[Item-finding data]
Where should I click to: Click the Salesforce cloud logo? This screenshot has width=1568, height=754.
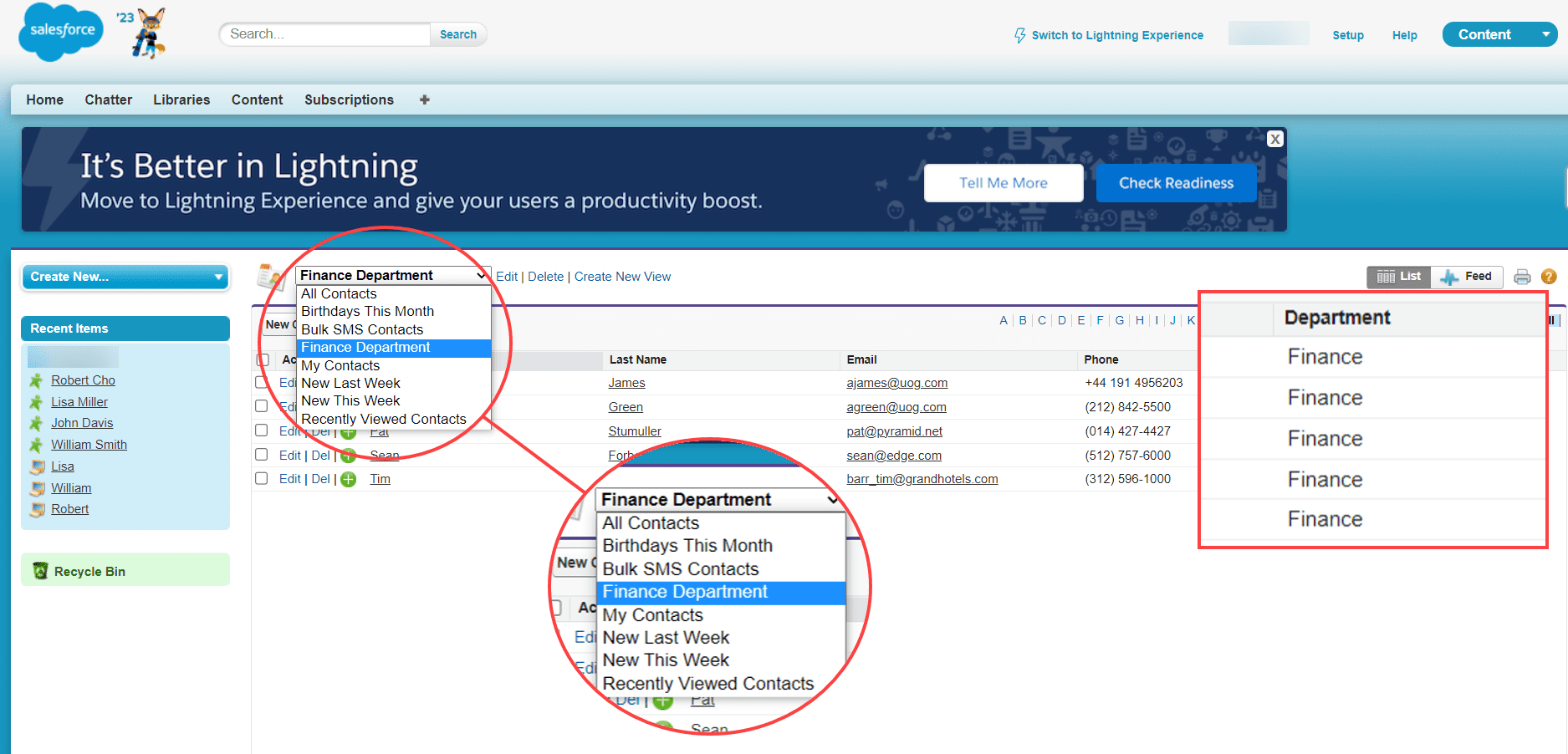click(x=59, y=32)
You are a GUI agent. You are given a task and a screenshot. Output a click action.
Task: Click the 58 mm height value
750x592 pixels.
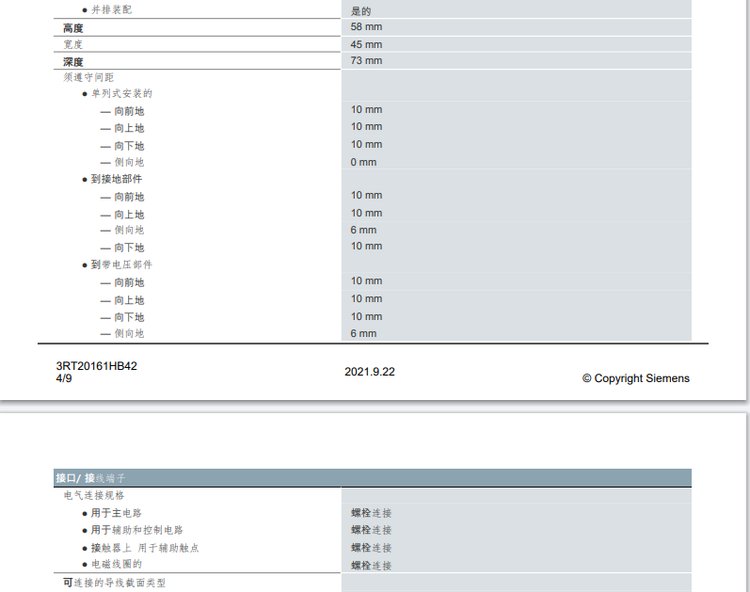[x=366, y=27]
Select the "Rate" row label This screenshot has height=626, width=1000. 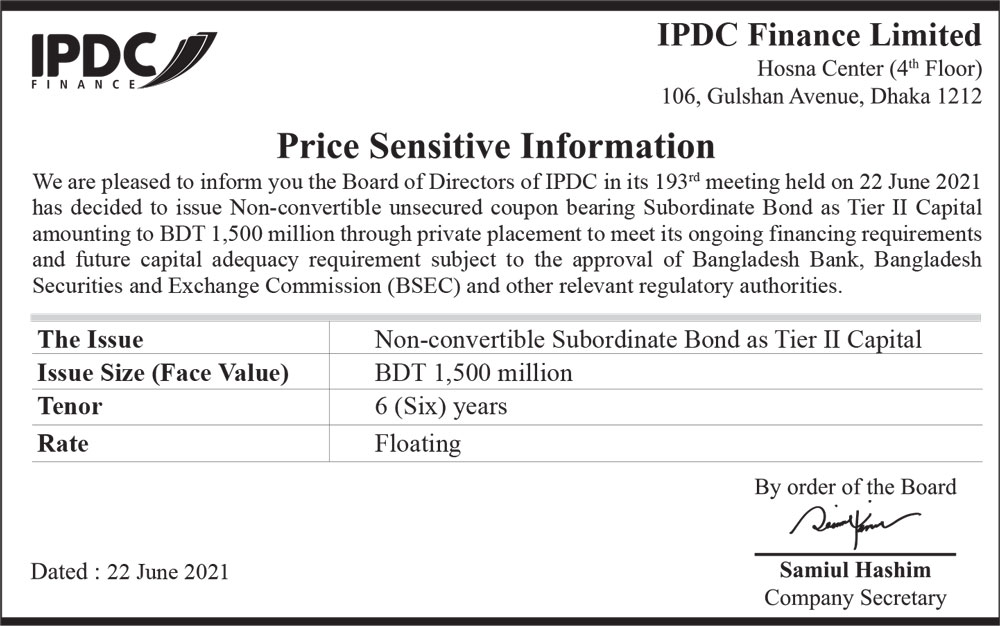click(62, 443)
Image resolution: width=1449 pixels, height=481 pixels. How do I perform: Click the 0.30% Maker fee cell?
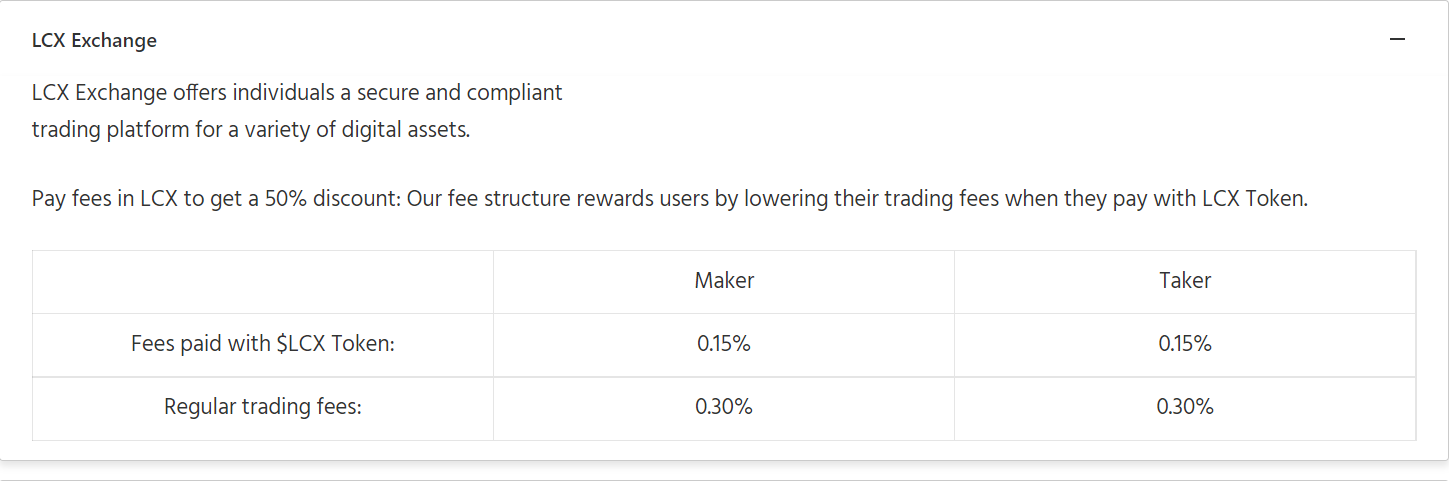[x=724, y=407]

## STATED TASK
Give back, word for word, the lines from the one holding "Image resolution: width=1449" through the end of the data, both included, with the pictures omitted.

## RESPONSE TO THIS TASK
Image resolution: width=1449 pixels, height=481 pixels. How do I perform: Click the 0.30% Maker fee cell?
[x=724, y=407]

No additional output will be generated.